What did make it on to disc was the 2002ish version of their greatest hits, not the 1971ish version of their greatest hits, which some people (me) consider to be one of the greatest albums ever made. The 1971ish version is Peter Green at his best, and the only time he lets anyone else get a look in is via Elmore James, Little Willie John and Danny Kirwan. That’s the 1971ish version of there great hits, 2002ish documents the hits between Peter Green and his Man of the World and Tango In The Night.

An era I don’t really know about, sure I know the Peter Green years, I love Man of the World, I love Black Magic Woman, I love Oh Well, both parts thank you very much. I know of all of the tracks that made it on to Tango In The Night, and then there is Albatross. I flaming love Albatross.

Man of the World by Fleetwood Mac

That’s it then, that’s my knowledge of Fleetwood Mac. That’s is the sum total of the songs that I know. My seventies were filled with Grocer Jack, Grocer Jack etc, not Genesis, not Yes, not Emerson Lake or Powell and certainly not Fleetwood Mac.

So this greatest hits was almost revelatory, as even if you removed Albatross, Man of the world and Black Magic Woman, it was full of songs that I kind of know, that seemed kind of familiar, that rang a bell and were welcome.

If I didn’t know the songs, I certainly knew of them, Tusk and Sara. Then as the disc went on, I realised that I knew a lot of Fleetwood Mac songs and I realised that I loved them. Take that frown off your face, stop it.

Landslide, is an obsolute joy to listen to and its one that I was aware of when it was done by The Dixie Chicks.

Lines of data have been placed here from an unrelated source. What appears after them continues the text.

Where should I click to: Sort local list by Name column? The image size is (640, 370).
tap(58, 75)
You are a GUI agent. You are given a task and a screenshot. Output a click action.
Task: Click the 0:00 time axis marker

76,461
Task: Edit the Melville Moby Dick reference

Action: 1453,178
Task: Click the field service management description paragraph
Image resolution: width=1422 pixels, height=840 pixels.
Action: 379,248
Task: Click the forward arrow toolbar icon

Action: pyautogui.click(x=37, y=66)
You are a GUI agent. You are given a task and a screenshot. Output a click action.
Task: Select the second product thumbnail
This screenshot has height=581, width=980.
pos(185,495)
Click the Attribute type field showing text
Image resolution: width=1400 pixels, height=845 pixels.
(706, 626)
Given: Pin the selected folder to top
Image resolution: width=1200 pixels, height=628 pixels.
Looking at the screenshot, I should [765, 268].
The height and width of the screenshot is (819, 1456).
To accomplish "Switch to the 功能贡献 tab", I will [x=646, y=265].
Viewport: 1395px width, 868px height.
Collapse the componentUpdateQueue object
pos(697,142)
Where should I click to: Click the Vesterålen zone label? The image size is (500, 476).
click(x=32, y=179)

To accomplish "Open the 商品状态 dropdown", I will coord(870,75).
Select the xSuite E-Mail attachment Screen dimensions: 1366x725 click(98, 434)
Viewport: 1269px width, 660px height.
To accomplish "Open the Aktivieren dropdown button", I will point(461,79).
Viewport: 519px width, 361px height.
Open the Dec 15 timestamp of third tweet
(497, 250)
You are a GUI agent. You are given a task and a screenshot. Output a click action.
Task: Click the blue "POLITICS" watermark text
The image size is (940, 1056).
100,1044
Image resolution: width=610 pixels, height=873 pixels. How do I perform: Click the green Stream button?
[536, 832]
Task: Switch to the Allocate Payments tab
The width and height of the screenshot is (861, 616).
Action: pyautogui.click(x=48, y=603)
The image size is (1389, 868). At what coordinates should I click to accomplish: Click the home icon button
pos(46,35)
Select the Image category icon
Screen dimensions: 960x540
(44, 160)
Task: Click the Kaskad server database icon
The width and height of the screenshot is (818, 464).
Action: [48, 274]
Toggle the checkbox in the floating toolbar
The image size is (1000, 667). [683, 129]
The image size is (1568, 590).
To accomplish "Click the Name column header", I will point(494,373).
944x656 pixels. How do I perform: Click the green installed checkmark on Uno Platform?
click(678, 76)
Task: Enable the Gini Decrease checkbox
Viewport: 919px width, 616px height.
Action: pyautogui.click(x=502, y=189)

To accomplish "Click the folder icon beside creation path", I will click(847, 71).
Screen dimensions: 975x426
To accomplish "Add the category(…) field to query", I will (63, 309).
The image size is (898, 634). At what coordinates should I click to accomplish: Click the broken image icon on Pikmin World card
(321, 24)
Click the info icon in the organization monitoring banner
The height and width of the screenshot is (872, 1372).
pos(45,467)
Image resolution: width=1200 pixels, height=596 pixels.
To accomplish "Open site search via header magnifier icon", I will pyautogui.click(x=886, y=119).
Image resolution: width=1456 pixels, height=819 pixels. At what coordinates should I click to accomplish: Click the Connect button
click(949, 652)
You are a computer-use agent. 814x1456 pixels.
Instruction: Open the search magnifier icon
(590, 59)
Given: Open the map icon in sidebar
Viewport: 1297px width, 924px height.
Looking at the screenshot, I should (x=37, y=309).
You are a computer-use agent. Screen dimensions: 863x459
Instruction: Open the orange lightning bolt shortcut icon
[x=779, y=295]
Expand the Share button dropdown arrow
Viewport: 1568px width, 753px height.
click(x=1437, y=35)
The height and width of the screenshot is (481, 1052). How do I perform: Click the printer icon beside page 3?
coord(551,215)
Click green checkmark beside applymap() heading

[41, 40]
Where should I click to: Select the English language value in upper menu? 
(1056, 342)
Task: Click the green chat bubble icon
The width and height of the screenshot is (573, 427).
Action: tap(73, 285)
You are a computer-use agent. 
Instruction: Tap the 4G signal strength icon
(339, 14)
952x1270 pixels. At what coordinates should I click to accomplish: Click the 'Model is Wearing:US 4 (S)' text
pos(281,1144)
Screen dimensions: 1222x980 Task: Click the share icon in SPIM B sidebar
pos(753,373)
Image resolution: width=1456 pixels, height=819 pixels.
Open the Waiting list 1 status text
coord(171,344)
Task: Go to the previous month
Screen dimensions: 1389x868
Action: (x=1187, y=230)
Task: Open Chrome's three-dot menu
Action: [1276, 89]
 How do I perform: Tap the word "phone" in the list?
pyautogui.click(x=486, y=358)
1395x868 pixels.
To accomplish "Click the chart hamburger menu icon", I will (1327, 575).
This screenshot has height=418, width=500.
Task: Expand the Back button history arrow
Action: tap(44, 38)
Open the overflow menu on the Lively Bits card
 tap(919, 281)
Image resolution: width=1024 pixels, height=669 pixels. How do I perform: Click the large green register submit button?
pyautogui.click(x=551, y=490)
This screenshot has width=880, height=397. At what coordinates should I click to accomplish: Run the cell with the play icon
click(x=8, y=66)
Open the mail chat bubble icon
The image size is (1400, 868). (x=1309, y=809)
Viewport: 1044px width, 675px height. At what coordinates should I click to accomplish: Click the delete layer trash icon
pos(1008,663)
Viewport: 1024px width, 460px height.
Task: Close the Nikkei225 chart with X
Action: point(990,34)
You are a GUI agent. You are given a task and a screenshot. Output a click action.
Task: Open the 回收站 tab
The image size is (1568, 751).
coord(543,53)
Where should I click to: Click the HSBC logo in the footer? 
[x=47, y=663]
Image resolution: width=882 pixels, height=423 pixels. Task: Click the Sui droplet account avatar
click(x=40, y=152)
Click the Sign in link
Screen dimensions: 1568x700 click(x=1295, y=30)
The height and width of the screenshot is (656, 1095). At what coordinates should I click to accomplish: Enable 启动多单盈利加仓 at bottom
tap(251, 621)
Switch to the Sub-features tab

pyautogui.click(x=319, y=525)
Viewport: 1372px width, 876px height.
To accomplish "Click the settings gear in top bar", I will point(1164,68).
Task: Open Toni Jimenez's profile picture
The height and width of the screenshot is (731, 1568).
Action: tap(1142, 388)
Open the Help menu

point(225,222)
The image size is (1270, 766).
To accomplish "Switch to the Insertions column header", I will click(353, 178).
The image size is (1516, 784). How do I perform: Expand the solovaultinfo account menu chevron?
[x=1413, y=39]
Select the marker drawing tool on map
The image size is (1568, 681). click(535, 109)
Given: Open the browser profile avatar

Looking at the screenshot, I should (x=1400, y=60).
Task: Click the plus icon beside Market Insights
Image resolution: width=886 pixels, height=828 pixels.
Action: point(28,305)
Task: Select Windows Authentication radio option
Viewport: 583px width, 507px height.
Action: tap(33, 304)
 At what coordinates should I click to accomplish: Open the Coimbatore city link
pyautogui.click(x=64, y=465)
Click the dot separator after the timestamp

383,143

Landslide by The Dixie Chicks

One by one the songs became more and more apparent to me, be them the presidential Don’t Stop, the NOFX covered Go Your Own Way, The Corrstastic Dreams, and more and more it clicked, I knew these songs through cover versions, through, good, bad and ugly cover versions.

Go Your Own Way by NOFX

Be it Cyndi Lauper recording You Make Loving Fun, or Shawn Colvin doing The Chain Take Peter Green out of the equation and I have had a lifetime of people trying to turn me on to the ways of Fleetwood Mac, subliminally, via cover versions.

You Make Loving Fun by Cyndi Lauper

And it worked, a glance at the titles and they meant nothing to me, but as soon as they started playing it was, hold on, that’s a Waylon Jennings song, it wasn’t a Waylon Jennings song though, it was Stevie Nicks.

Gold Dust Woman by Waylon Jennings

So as I came to the end, I realised I loved this version of their great hits, because I loved in the main the covers of these hits. I have played the disc about ten times since. But not when my wife is in the car, it isn’t The Flaming Lips.